Dataset entries
*** Block opens ***

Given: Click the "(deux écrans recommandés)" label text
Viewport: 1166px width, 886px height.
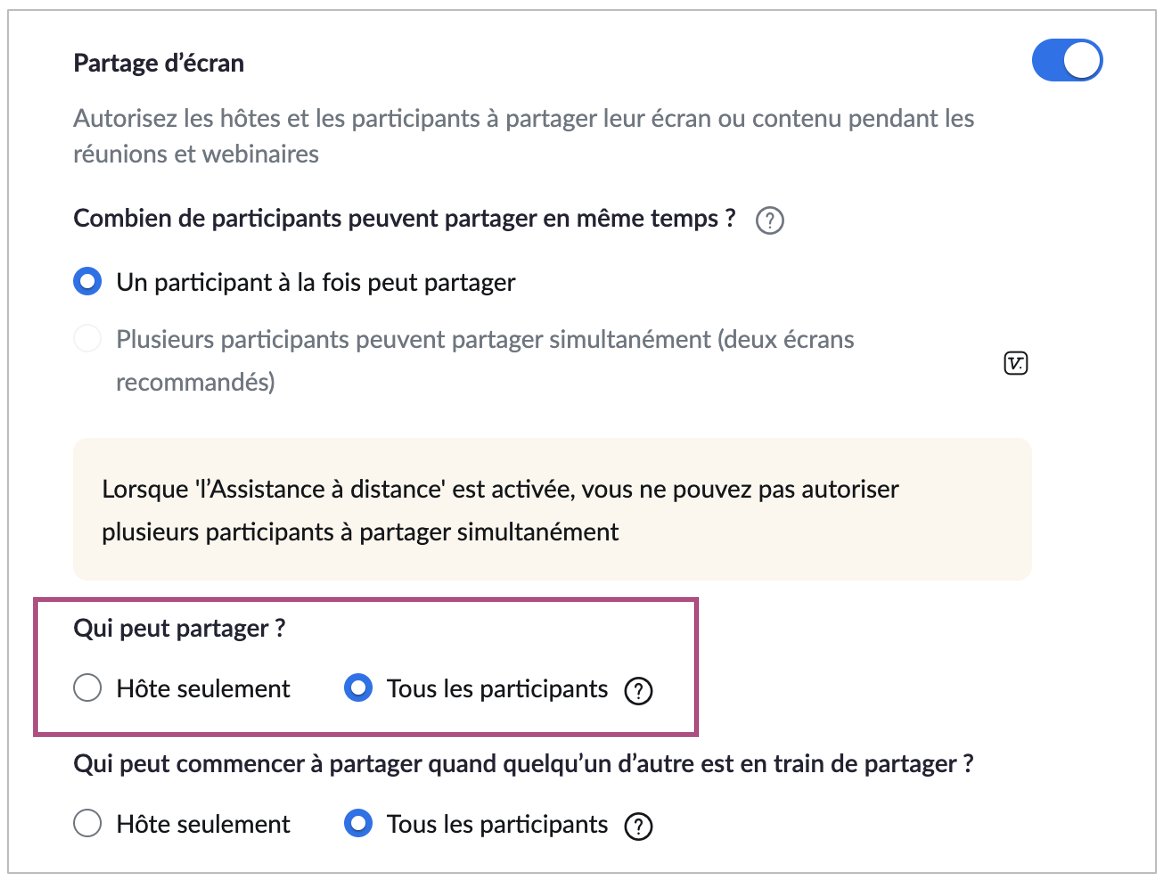Looking at the screenshot, I should point(196,383).
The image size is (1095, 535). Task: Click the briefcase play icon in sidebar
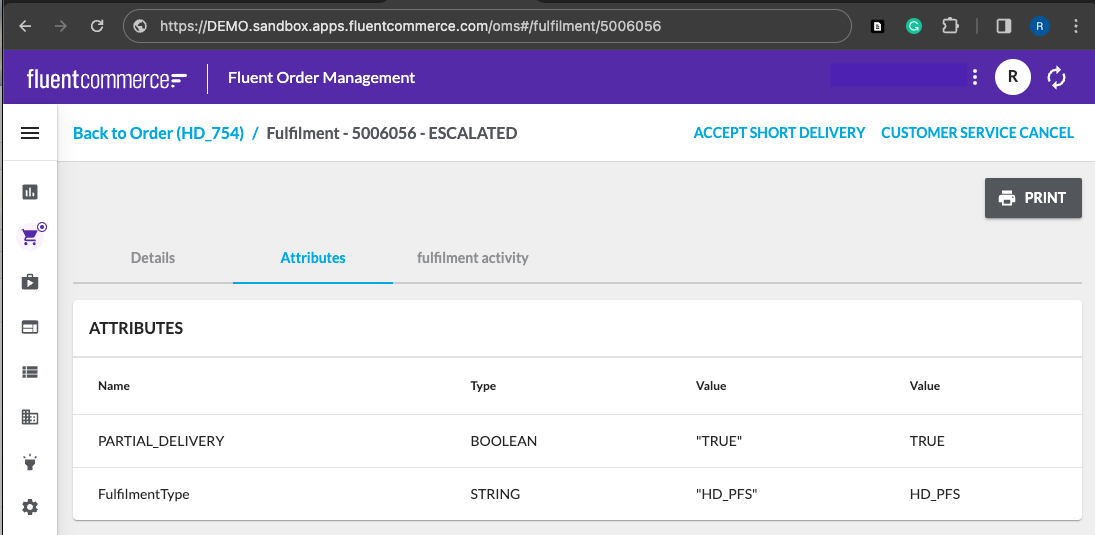click(x=30, y=282)
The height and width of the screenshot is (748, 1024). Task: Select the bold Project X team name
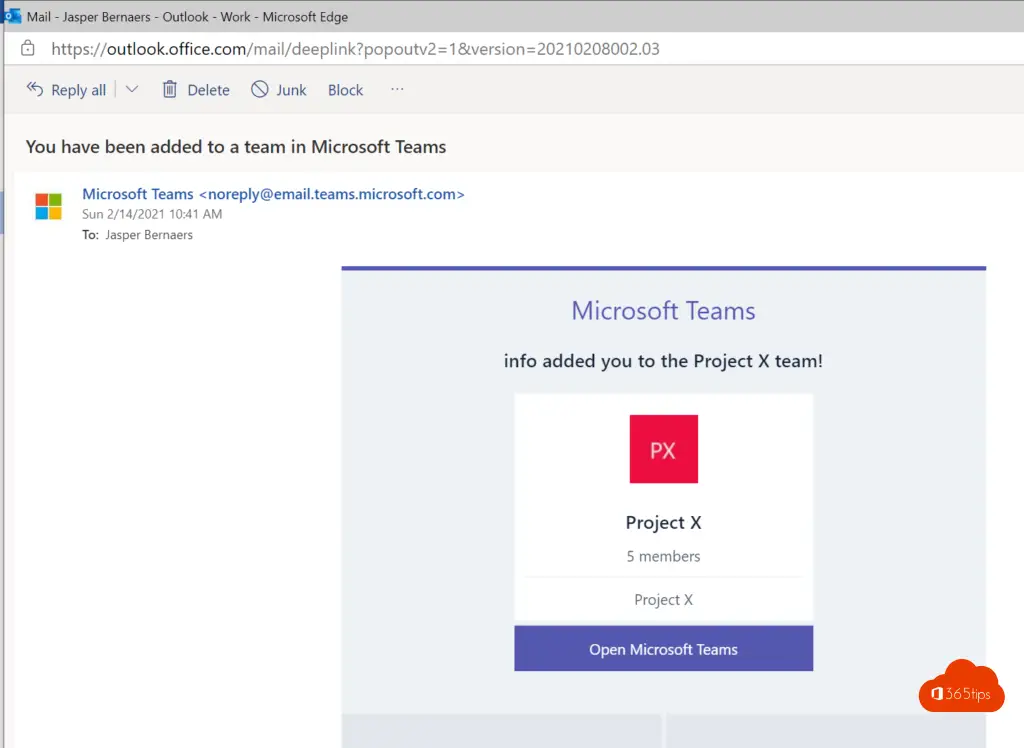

*** Block closes ***

Return all of the entries word for word, but omit the pictures.

Given: Click the "(deux écrans recommandés)" label text
Viewport: 1166px width, 886px height.
Looking at the screenshot, I should point(196,383).
The image size is (1095, 535). Task: Click the briefcase play icon in sidebar
click(x=30, y=282)
The height and width of the screenshot is (748, 1024). Task: Select the bold Project X team name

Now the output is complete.